→ **WORK TO BE COMPLETED**
The result should be the lines from the one holding "The height and" to the end of the records below, repeated exactly. No pictures.

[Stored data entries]
^^^^^^^^

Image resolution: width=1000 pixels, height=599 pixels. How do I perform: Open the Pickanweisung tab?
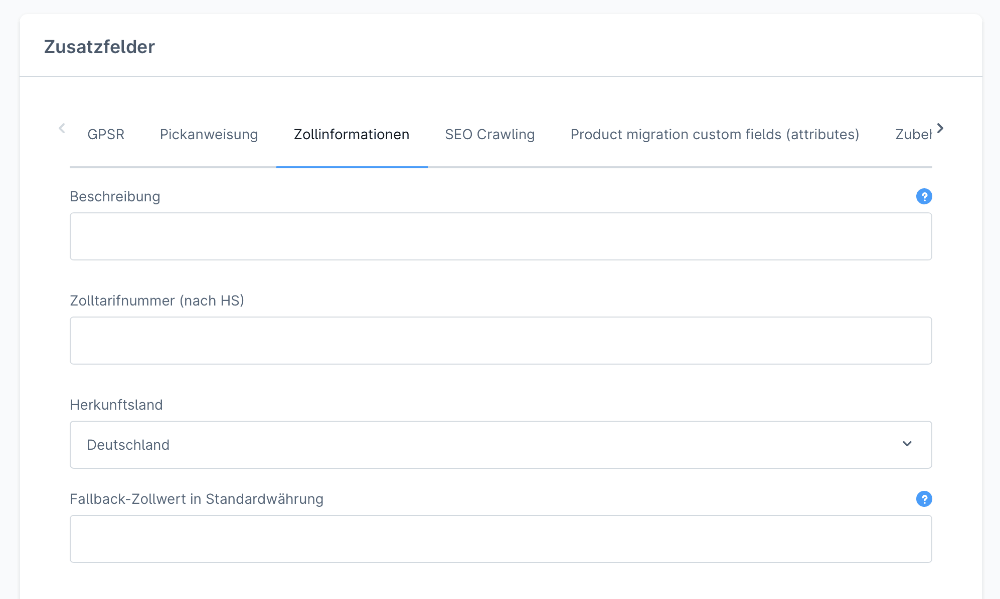coord(209,134)

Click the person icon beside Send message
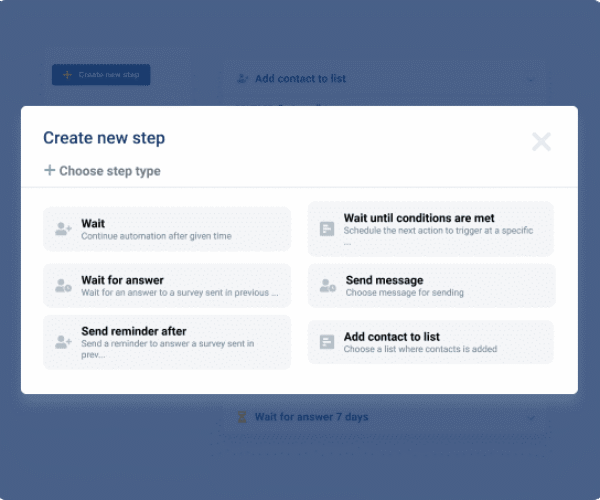[328, 285]
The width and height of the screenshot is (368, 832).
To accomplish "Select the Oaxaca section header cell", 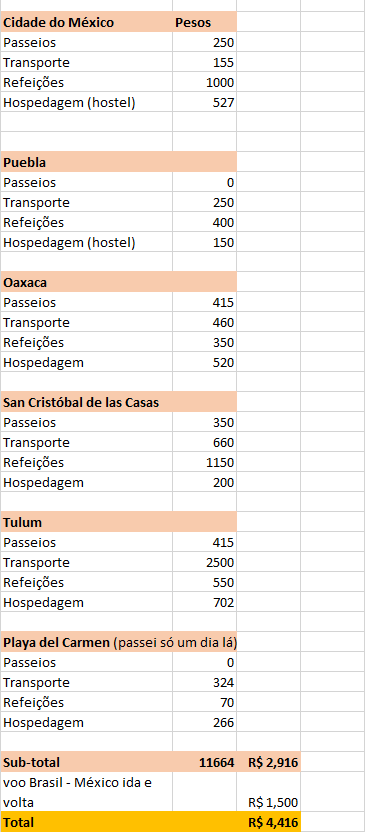I will click(x=86, y=283).
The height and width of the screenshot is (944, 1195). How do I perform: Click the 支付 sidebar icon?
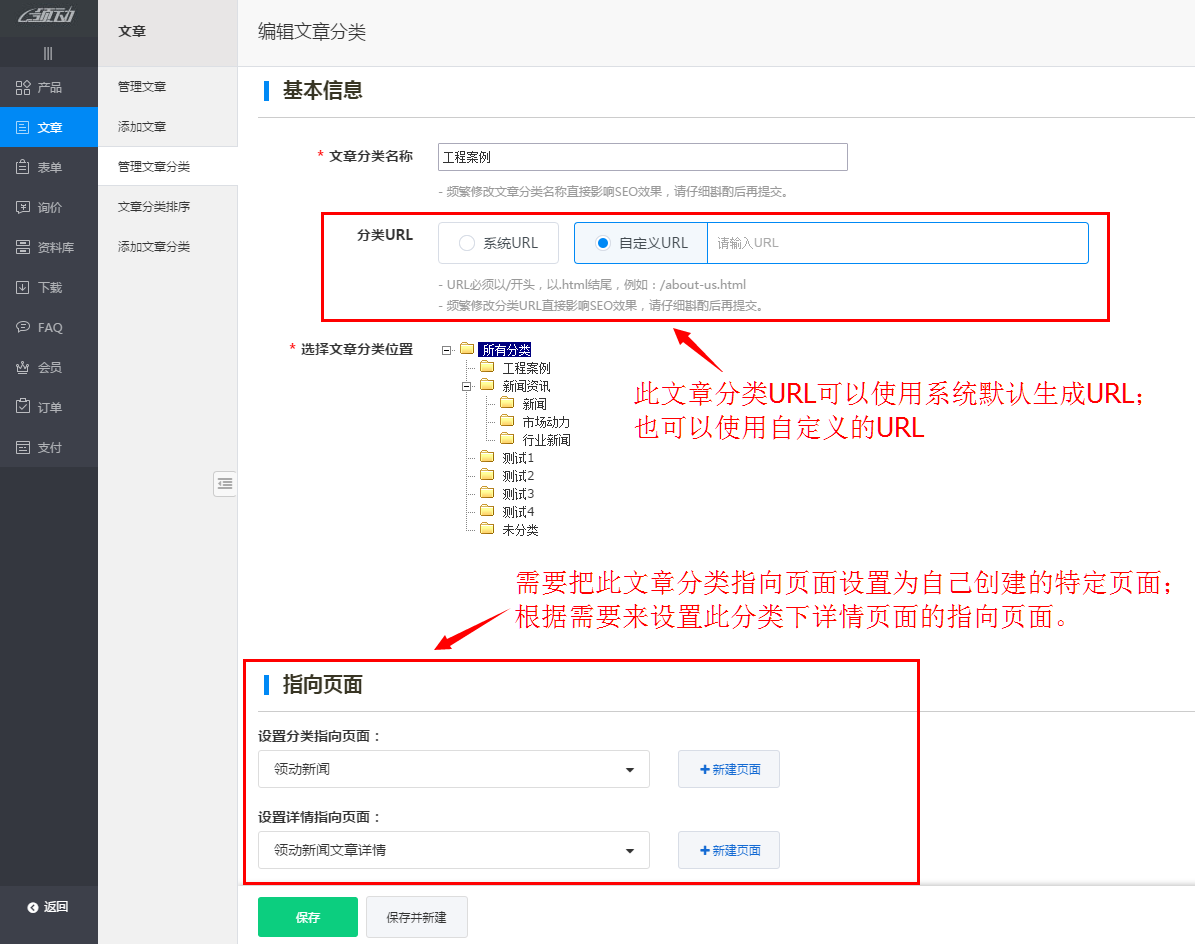[x=48, y=447]
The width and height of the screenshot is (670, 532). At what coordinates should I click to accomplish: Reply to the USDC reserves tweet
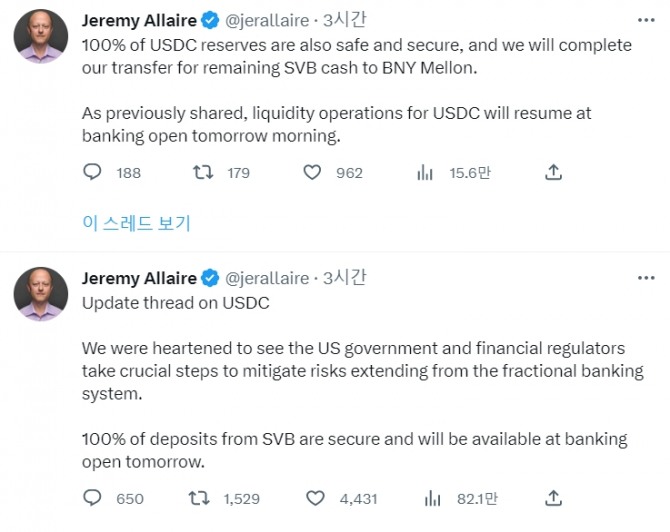92,172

^^^^^^^^

→ **TASK ANSWER**
The height and width of the screenshot is (944, 1195). How do I perform: Click the 支付 sidebar icon?
[x=48, y=447]
The width and height of the screenshot is (670, 532). At what coordinates should I click to accomplish: Reply to the USDC reserves tweet
92,172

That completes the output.